Lewis v. State

730 N.E.2d 686, 2000 Ind. LEXIS 637, 2000 WL 833073
CourtIndiana Supreme Court
DecidedJune 28, 2000
Docket49S00-9904-CR-241
StatusPublished
Cited by19 cases

This text of 730 N.E.2d 686 (Lewis v. State) is published on Counsel Stack Legal Research, covering Indiana Supreme Court primary law. Counsel Stack provides free access to over 12 million legal documents including statutes, case law, regulations, and constitutions.

Bluebook
Lewis v. State, 730 N.E.2d 686, 2000 Ind. LEXIS 637, 2000 WL 833073 (Ind. 2000).

Opinion

BOEHM, Justice.

Mark Lewis was convicted of murder, felony murder, and three counts of attempted robbery. In this direct appeal Lewis contends that (1) he was deprived of his right to counsel of his choice when the trial court denied his motion for continuance to hire private counsel on the morning of trial; and (2) the trial court erred in admitting an x-ray that was not properly authenticated. We affirm the trial court.

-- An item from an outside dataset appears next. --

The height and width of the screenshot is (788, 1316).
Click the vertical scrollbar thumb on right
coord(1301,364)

Factual and Procedural Background

In the early morning hours of February 6, 1998, Demiris Kerr, Shawn Tyler, and *688 James Phillips were sleeping in the living room of a home in Indianapolis when two men with bandanas over their faces broke into the house. The intruders were carrying guns and one announced a robbery. Kerr identified one of the intruders as Lewis. While the two intruders were in the house, a shotgun blast came through a window and more shots were fired from outside as the shooter moved to other windows. Lewis was struck in the arm and leg by the shotgun. As Lewis and the other intruder fled the house, Lewis fired two shots. One of these struck Tyler, killing him.

Lewis and two other men were charged with several counts and tried separately. A jury convicted Lewis of murder, felony murder, and three counts of attempted robbery. The trial court merged the murder and felony murder counts and sentenced Lewis to fifty-five years for murder to be served concurrently with ten years on each attempted robbery count.

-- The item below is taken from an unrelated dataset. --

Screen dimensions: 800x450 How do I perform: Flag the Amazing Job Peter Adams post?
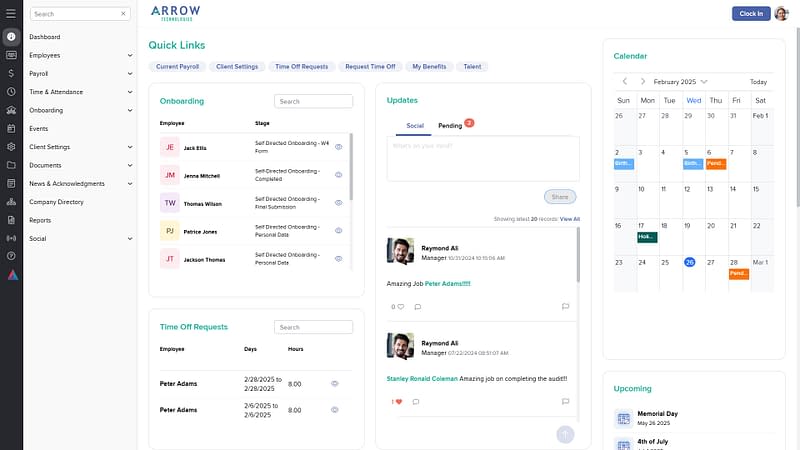[565, 306]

I. Denial of Continuance to Retain Private Counsel

Lewis contends that the trial court violated his right to counsel of his choice by denying a motion for continuance to hire private counsel on the morning of trial. Lewis was arrested on May 10, 1998, and at his May 12 initial hearing stated that he intended to hire private counsel. A public defender was appointed three weeks later, and despite three continuances, Lewis never retained private counsel in the ensuing eight months. On the morning of trial, the trial court stated that Lewis’ case was the oldest case with an individual in custody set for trial on that day and asked whether the parties were ready for trial. The deputy prosecutor stated that she was ready for trial, and Lewis’ public defender also stated she was ready but requested a continuance “on behalf of Mr. Lewis.” She explained that Lewis was “under the belief that he will be able to retain different counsel” and that as of the preceding Friday afternoon she and Lewis “were not communicating very well.” Lewis then expressed dissatisfaction, with his, public defender, but after a brief colloquy the trial court stated that Lewis’ public defender

has been a defense counsel for quite sometime. ■ I’ve had cases with her where she’s presented jury trials in front of me, and I find that she has performed very competently and professionally. Therefore, her telling me she’s ready for trial, I’m going to trust her as an officer of this court and we’re going to go to trial today.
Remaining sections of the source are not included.